TASK TO COMPLETE:
Find every line below with the word "agent" in it, and copy each one.

DATA SHOWN:
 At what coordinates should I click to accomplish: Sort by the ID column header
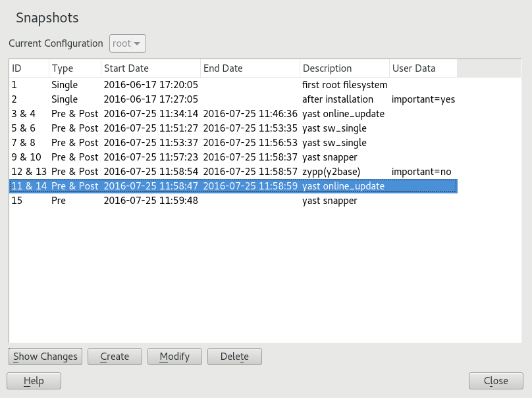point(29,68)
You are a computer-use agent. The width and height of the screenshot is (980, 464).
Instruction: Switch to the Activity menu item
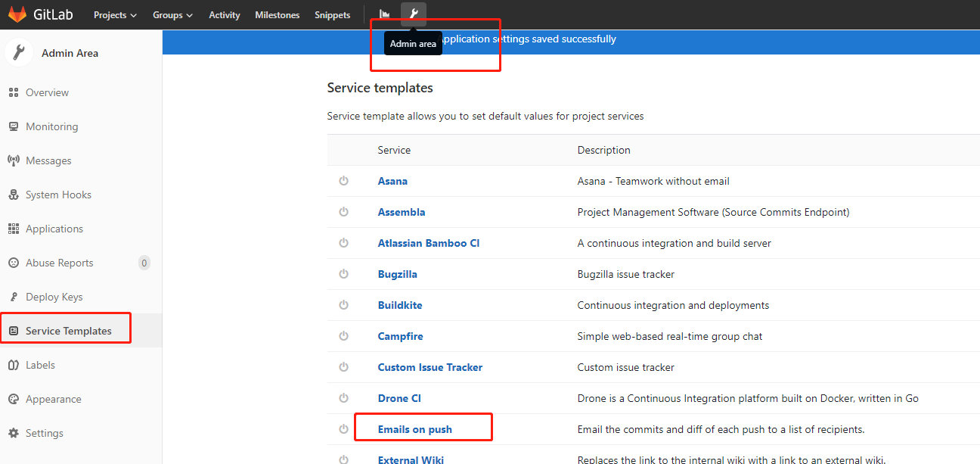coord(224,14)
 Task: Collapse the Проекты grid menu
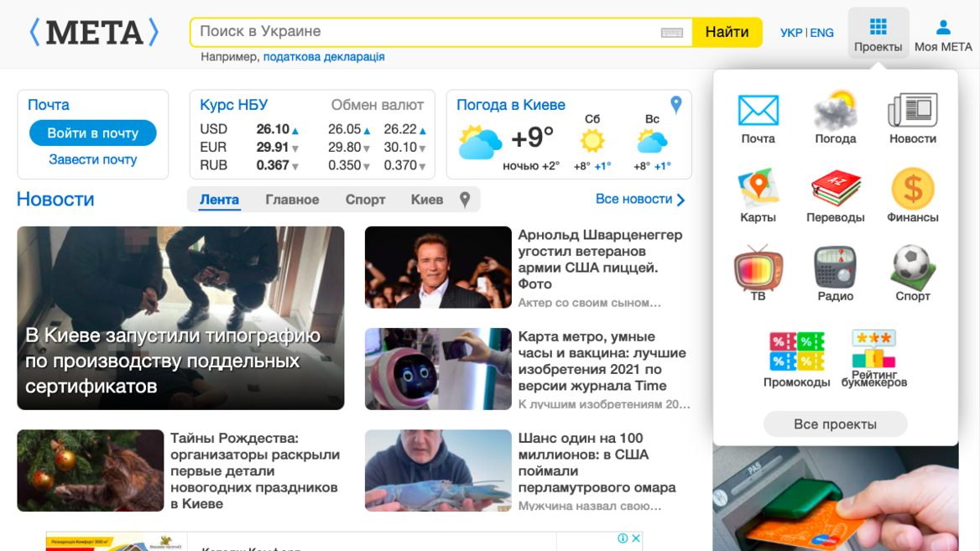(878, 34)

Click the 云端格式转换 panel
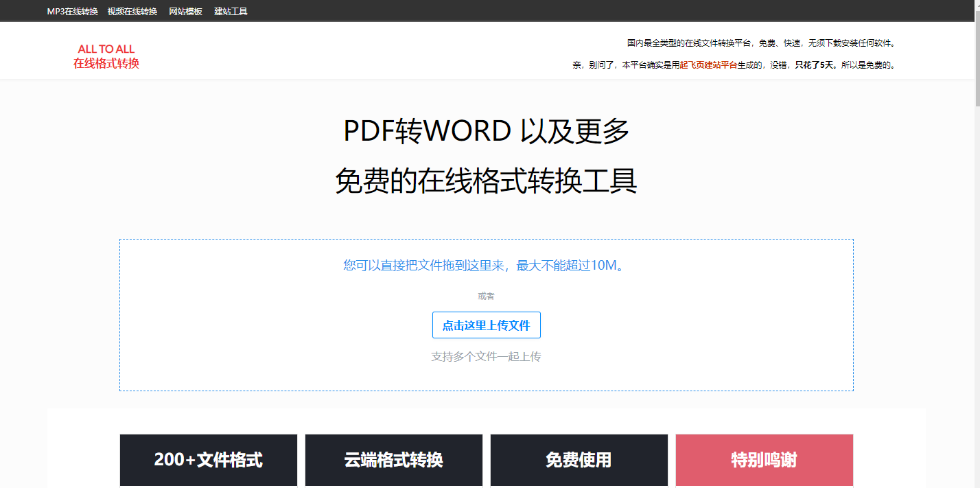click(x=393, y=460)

* * *

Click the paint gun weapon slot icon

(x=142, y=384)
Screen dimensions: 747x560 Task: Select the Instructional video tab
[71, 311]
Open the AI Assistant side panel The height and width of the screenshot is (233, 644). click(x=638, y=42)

--

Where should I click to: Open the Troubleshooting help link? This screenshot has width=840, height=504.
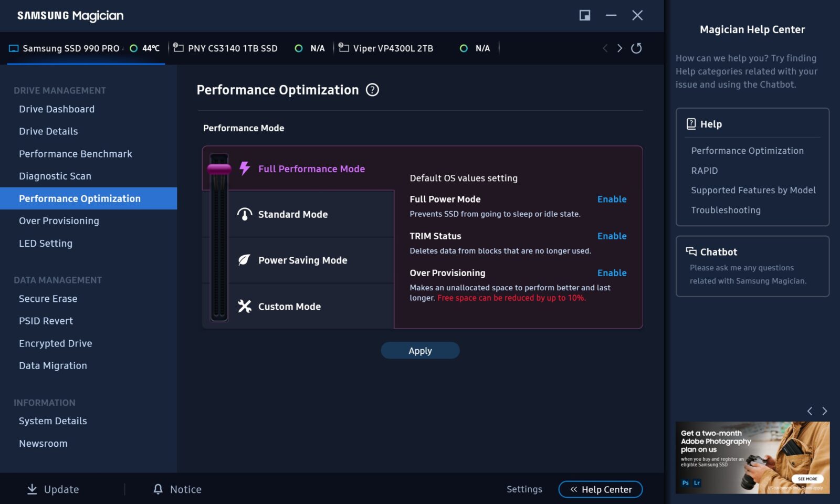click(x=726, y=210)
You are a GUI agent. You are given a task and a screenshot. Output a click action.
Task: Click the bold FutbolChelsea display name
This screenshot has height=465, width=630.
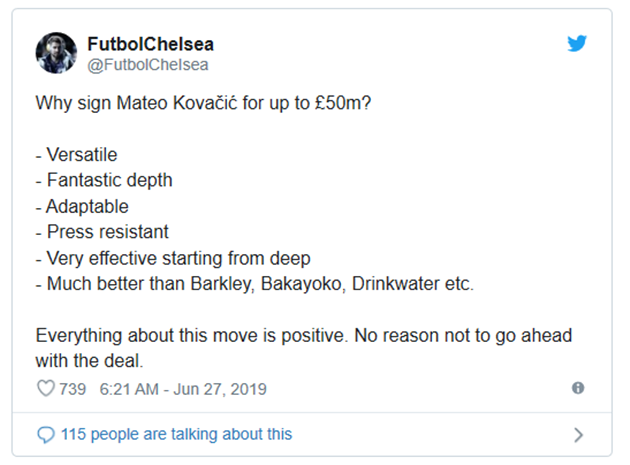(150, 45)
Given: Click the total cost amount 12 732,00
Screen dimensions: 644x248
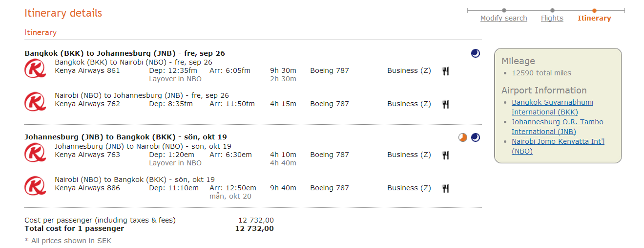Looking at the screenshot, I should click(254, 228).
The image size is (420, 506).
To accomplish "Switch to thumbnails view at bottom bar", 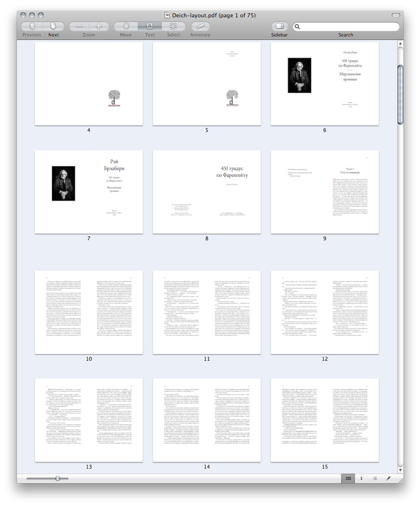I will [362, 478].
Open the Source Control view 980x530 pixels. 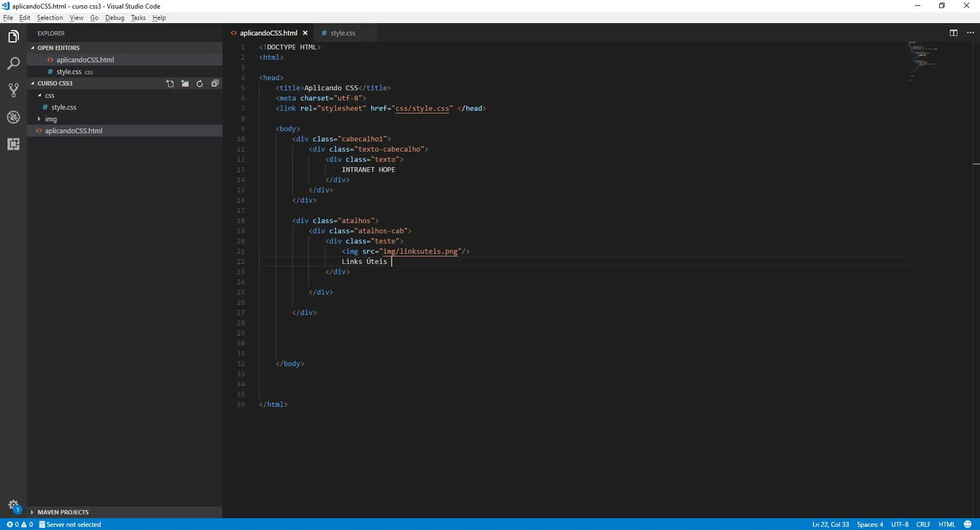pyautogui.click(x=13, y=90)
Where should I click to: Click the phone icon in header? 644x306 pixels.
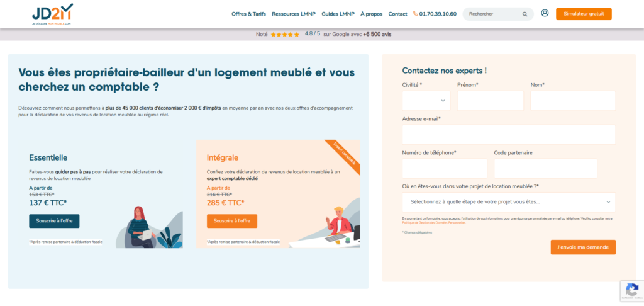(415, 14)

TASK SOLUTION:
You are a computer-use agent. The width and height of the screenshot is (980, 464).
You are a GUI agent. You are given a task and a screenshot. Output a click action.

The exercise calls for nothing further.